California legislators a couple of years ago chickened out and punted the issue of raising cigarette taxes to the voters and after Big Tobacco poured millions upon millions into fighting the ballot measure, The measure, Proposition 9, failed by a vote of 50.3 percent to 49.7 percent in 2012. That measure would have raised state cigarette taxes from 87 cents a pack to a still-very-reasonable $1.87 a pack.

Now, the California Assembly is considering raising the tax to $2.87 a pack. Be careful what you wish for, Big Tobacco and stupid Libertarians.

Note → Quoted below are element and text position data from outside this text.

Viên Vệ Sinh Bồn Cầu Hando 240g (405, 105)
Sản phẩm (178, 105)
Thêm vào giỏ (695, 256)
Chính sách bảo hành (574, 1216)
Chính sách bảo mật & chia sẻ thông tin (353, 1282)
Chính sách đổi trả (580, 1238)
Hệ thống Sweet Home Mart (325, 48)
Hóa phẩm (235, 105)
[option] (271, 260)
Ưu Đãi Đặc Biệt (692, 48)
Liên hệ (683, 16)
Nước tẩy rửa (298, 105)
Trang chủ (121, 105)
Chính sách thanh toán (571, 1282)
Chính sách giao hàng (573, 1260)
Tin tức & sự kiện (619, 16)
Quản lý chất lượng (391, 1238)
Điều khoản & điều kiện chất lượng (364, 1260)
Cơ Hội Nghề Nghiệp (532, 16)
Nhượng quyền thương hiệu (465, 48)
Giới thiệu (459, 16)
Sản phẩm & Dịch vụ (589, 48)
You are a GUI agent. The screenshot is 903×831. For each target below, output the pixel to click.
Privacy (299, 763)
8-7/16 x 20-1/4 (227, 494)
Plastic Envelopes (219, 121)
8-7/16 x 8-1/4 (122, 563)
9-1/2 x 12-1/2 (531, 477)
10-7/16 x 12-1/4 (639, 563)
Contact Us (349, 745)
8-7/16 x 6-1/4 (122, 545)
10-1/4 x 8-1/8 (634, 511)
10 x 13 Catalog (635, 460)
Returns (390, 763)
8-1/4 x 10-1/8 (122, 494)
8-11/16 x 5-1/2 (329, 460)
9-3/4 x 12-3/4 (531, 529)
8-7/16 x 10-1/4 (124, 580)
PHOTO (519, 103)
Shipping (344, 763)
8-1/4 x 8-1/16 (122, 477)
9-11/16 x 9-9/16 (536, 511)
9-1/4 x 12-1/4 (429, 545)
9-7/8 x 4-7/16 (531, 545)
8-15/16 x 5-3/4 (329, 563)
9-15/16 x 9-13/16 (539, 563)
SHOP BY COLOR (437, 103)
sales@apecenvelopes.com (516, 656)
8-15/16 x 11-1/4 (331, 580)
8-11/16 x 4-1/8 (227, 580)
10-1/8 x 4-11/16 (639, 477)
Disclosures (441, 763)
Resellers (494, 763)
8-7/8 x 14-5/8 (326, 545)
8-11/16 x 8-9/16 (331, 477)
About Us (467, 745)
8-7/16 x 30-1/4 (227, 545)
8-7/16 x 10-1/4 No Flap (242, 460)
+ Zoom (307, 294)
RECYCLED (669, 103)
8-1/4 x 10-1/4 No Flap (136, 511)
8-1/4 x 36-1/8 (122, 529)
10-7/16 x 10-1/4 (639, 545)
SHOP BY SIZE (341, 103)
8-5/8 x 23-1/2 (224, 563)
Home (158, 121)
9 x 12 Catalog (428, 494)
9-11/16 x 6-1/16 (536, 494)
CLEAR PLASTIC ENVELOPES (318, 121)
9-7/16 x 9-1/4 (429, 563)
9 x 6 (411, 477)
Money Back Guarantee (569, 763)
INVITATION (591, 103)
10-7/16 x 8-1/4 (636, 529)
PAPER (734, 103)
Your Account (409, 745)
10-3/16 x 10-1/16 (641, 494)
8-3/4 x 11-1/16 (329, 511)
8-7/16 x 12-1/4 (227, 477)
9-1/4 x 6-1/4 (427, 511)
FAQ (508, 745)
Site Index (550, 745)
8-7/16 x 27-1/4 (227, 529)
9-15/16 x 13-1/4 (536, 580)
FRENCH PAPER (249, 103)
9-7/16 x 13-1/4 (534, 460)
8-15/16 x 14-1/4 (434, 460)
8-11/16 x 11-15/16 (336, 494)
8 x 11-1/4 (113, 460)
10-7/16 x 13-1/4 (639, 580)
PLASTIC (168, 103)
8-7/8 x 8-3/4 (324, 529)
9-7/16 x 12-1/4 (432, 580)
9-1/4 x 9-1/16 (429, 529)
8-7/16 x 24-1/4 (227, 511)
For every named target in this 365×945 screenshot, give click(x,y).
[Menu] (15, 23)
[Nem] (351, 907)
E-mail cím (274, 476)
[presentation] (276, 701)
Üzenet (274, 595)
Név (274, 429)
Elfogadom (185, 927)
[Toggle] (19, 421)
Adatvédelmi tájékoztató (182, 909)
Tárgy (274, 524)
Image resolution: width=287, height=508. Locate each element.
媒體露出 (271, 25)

The tax proposal is part of a special session being considered by Gov. Jerry Brown to raise funds for crumbling infrastructure and health care needs in California. A proposed raise in the state gas tax would go toward fixing roads and bridges in the state and a proposed cigarette tax increase (up to $2 a pack) is being considered to help with Medicaid and other health care costs

According to the San Jose Mercury News, cigarettes contribute $18 billion a year to health care costs in California. This information comes from UC-San Francisco, where my hero Stanton Glantz, a pioneering tobacco control scientist, is a professor.

It still blows my mind that California has one of the lowest cigarette taxes in the entire country — only a handful of states, mostly in the Deep South, are lower. In a few weeks, California in one fell swoop could become one of the most expensive states in the country to buy cigarettes.